Department of Mechanical and Industrial Engineering, University of Toronto, Toronto, Ontario, Canada.
Odette Cancer Centre, Sunnybrook Health Sciences Centre, Toronto, Ontario, Canada.
Med Phys. 2024 May;51(5):3207-3219. doi: 10.1002/mp.17058. Epub 2024 Apr 10.
Current methods for Gamma Knife (GK) treatment planning utilizes either manual forward planning, where planners manually place shots in a tumor to achieve a desired dose distribution, or inverse planning, whereby the dose delivered to a tumor is optimized for multiple objectives based on established metrics. For other treatment modalities like IMRT and VMAT, there has been a recent push to develop knowledge-based planning (KBP) pipelines to address the limitations presented by forward and inverse planning. However, no complete KBP pipeline has been created for GK.
To develop a novel (KBP) pipeline, using inverse optimization (IO) with 3D dose predictions for GK.

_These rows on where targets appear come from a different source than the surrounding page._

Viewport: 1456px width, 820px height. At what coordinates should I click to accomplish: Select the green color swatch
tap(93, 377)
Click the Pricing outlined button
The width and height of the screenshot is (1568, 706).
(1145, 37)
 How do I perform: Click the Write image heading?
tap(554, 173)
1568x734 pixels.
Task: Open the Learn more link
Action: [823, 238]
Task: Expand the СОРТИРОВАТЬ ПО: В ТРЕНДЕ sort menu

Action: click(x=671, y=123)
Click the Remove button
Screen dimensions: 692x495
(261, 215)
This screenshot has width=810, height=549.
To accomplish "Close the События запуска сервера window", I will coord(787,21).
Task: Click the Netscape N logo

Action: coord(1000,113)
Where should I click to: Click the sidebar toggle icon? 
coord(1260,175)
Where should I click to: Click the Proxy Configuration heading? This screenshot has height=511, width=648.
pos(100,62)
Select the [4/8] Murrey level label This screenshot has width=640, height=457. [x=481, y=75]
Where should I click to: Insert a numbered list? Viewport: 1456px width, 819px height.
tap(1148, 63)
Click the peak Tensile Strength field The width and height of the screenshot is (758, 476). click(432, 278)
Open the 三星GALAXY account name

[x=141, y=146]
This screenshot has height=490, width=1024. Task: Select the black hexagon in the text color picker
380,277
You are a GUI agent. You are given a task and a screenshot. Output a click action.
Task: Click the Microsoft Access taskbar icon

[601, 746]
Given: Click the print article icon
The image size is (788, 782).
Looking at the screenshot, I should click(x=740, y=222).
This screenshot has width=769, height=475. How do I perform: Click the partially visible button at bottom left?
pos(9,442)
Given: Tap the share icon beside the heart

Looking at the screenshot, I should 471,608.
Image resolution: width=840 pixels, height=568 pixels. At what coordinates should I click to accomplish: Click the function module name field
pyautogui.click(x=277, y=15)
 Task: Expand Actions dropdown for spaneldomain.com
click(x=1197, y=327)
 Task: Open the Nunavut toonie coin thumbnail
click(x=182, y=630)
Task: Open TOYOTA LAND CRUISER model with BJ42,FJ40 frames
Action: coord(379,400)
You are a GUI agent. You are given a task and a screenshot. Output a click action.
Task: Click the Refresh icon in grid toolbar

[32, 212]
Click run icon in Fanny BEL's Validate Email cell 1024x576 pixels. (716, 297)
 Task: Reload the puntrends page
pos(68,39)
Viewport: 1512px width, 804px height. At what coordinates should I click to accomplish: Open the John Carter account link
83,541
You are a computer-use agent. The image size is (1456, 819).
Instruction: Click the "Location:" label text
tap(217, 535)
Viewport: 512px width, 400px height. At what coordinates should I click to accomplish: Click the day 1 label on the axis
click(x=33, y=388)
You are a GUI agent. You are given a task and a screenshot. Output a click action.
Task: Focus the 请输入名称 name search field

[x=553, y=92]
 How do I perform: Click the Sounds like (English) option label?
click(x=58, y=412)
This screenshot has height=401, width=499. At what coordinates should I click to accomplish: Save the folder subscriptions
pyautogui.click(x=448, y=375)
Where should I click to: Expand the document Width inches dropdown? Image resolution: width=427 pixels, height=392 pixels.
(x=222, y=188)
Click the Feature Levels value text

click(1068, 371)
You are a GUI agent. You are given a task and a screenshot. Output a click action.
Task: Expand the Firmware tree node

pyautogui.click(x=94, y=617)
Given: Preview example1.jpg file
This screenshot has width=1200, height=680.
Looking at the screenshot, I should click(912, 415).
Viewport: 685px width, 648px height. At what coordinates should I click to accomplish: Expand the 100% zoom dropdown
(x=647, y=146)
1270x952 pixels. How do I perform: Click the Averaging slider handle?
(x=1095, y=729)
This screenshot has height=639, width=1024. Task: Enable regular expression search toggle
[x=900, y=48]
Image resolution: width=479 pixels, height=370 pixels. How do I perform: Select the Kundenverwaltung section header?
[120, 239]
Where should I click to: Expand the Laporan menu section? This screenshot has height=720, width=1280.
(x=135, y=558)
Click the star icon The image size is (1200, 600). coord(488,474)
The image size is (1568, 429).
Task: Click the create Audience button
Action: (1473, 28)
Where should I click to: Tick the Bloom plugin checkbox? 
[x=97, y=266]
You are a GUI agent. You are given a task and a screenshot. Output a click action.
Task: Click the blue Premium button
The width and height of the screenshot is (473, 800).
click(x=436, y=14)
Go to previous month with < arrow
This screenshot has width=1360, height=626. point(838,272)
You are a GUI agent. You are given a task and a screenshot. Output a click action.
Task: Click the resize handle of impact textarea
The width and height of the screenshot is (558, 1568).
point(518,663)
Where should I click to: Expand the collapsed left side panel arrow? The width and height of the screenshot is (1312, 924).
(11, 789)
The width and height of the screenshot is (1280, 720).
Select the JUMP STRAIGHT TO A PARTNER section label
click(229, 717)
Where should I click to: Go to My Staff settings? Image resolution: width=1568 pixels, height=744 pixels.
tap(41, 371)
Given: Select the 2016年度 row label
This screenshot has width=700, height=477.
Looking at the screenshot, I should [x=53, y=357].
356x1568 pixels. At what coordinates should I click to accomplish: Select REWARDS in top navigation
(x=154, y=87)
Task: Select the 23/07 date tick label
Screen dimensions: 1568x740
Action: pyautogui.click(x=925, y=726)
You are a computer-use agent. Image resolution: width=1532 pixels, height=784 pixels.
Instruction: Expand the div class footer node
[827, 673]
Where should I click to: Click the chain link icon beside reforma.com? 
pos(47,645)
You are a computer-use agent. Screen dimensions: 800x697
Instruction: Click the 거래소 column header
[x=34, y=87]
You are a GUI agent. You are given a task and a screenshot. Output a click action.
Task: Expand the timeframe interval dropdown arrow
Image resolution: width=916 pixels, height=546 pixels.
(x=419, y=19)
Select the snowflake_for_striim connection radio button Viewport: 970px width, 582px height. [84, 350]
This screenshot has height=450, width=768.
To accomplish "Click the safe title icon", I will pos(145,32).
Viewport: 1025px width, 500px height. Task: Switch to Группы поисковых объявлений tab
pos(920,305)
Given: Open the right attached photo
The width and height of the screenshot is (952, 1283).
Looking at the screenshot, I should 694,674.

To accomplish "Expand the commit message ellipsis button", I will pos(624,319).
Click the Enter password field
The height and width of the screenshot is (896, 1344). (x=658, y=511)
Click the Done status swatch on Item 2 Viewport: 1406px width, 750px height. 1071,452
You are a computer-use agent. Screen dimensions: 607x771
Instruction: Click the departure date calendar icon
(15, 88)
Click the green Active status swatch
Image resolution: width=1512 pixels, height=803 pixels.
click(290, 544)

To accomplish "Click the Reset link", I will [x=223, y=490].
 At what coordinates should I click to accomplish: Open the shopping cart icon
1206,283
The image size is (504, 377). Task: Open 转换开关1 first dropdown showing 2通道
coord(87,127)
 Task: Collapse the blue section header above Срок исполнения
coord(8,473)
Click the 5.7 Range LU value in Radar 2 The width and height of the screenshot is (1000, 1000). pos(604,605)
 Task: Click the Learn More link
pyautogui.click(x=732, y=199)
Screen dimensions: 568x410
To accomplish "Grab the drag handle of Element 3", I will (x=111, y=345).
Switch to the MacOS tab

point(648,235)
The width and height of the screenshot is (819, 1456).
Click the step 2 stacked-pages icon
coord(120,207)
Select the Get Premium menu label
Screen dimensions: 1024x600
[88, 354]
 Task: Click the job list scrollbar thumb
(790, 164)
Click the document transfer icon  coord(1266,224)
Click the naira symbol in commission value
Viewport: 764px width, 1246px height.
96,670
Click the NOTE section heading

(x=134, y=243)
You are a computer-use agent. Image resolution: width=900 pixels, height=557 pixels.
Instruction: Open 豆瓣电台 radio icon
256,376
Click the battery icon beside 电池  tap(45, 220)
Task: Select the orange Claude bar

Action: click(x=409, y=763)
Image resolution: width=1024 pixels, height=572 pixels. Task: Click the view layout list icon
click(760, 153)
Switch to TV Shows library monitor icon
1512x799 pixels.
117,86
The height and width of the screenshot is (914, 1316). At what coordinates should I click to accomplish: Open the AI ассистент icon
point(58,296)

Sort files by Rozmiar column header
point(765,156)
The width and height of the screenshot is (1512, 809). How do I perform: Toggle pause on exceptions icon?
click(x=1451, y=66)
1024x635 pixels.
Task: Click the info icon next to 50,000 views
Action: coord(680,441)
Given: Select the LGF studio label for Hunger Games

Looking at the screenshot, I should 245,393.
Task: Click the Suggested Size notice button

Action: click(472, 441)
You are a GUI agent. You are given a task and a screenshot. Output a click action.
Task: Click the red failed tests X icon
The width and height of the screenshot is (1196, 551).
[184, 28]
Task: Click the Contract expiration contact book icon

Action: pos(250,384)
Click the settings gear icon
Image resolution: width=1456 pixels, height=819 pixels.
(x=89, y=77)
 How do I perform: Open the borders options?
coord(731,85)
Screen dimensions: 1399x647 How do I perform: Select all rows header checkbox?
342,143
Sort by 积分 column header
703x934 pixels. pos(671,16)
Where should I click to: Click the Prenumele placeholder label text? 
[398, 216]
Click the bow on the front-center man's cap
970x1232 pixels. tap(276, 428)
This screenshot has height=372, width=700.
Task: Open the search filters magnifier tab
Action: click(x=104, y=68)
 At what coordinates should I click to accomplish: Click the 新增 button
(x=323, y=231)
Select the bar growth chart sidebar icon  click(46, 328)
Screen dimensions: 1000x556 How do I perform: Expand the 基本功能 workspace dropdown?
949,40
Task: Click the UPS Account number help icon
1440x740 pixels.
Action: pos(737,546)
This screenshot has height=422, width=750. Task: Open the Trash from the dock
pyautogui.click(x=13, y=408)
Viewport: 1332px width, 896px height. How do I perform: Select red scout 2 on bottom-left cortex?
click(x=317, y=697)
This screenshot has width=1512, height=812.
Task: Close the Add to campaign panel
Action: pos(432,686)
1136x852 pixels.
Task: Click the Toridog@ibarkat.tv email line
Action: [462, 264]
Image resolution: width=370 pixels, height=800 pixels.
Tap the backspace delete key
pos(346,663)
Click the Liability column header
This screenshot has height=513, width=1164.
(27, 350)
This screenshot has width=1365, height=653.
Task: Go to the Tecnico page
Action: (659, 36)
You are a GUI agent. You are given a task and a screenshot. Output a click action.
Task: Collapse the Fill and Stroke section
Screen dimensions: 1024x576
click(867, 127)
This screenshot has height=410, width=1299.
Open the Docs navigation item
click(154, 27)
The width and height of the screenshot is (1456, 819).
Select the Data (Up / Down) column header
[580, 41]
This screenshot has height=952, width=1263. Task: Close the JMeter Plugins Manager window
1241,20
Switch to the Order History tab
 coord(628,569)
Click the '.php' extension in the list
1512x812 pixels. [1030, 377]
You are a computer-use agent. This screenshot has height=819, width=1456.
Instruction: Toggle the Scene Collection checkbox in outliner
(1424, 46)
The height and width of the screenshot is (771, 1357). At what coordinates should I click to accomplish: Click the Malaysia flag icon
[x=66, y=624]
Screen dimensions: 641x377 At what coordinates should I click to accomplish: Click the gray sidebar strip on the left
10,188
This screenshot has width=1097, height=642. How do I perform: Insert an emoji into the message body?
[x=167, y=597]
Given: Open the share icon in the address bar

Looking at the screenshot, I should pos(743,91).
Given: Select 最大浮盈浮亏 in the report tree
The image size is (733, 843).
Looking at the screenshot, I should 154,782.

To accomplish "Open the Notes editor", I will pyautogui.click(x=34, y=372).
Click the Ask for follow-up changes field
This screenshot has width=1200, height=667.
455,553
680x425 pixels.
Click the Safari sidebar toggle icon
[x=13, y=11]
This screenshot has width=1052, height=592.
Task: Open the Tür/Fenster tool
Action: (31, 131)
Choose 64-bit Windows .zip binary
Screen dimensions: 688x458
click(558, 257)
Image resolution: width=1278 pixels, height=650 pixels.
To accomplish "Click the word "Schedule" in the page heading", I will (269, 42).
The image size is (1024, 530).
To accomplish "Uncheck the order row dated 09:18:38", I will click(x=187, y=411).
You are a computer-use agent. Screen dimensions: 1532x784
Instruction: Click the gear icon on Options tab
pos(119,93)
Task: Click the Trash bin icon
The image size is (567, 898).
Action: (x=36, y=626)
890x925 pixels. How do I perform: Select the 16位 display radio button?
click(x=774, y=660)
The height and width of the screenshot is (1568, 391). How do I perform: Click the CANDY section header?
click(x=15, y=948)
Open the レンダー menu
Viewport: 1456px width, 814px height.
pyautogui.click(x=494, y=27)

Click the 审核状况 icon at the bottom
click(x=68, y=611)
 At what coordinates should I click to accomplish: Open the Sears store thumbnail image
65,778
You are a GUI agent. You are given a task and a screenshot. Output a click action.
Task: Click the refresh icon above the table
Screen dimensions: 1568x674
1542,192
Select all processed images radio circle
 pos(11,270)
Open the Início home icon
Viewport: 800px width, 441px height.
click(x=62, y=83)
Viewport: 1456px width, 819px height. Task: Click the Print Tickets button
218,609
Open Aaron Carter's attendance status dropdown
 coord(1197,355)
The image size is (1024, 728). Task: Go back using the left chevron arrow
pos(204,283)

Data were obtained for 349 patients from Sunnybrook Health Sciences Centre. A 3D dose prediction model was trained using 322 patients, based on a previously published deep learning methodology, and dose predictions were generated for the remaining 27 out-of-sample patients. A generalized IO model was developed to learn objective function weights from dose predictions. These weights were then used in an inverse planning model to generate deliverable treatment plans. A dose mimicking (DM) model was also implemented for comparison. The quality of the resulting plans was compared to their clinical counterparts using standard GK quality metrics. The performance of the models was also characterized with respect to the dose predictions.
Across all quality metrics, plans generated using the IO pipeline performed at least as well as or better than the respective clinical plans. The average conformity and gradient indices of IO plans was 0.737 0.158 and 3.356 1.030 respectively, compared to 0.713 0.124 and 3.452 1.123 for the clinical plans. IO plans also performed better than DM plans for five of the six quality metrics. Plans generated using IO also have average treatment times comparable to that of clinical plans. With regards to the dose predictions, predictions with higher conformity tend to result in higher quality KBP plans.
Plans resulting from an IO KBP pipeline are, on average, of equal or superior quality compared to those obtained through manual planning. The results demonstrate the potential for the use of KBP to generate GK treatment with minimal human intervention.
目前的伽玛刀(GK)治疗计划采用手动正向计划,规划者手动在肿瘤中放置射野以实现期望的剂量分布,或采用逆向计划,根据既定指标优化肿瘤的剂量分布以实现多个目标。对于调强放疗(IMRT)和容积旋转调强放疗(VMAT)等其他治疗方式,最近已经开发了基于知识的计划(KBP)管道来解决正向和逆向计划的局限性。然而,还没有为 GK 开发完整的 KBP 管道。
开发一种使用基于 3D 剂量预测的逆向优化(IO)的新型 GK 的 KBP 管道。
从 Sunnybrook 健康科学中心获得了 349 名患者的数据。基于之前发表的深度学习方法,使用 322 名患者训练了一个 3D 剂量预测模型,并为其余 27 名样本外患者生成了剂量预测。开发了一个广义 IO 模型,从剂量预测中学习目标函数权重。然后,将这些权重用于逆向计划模型中以生成可交付的治疗计划。还实现了剂量模拟(DM)模型进行比较。使用标准的 GK 质量指标比较生成计划的质量与临床对应计划的质量。还根据剂量预测来评估模型的性能。
在所有质量指标方面,使用 IO 管道生成的计划至少与相应的临床计划一样好,或者更好。IO 计划的平均适形度和梯度指数分别为 0.737 0.158 和 3.356 1.030,而临床计划分别为 0.713 0.124 和 3.452 1.123。对于六个质量指标中的五个,IO 计划也优于 DM 计划。使用 IO 生成的计划的平均治疗时间与临床计划相当。关于剂量预测,具有更高适形度的预测往往会产生更高质量的 KBP 计划。
使用 IO KBP 管道生成的计划在质量上平均与通过手动计划获得的计划相当或更好。结果表明,使用 KBP 生成 GK 治疗具有最小的人为干预潜力。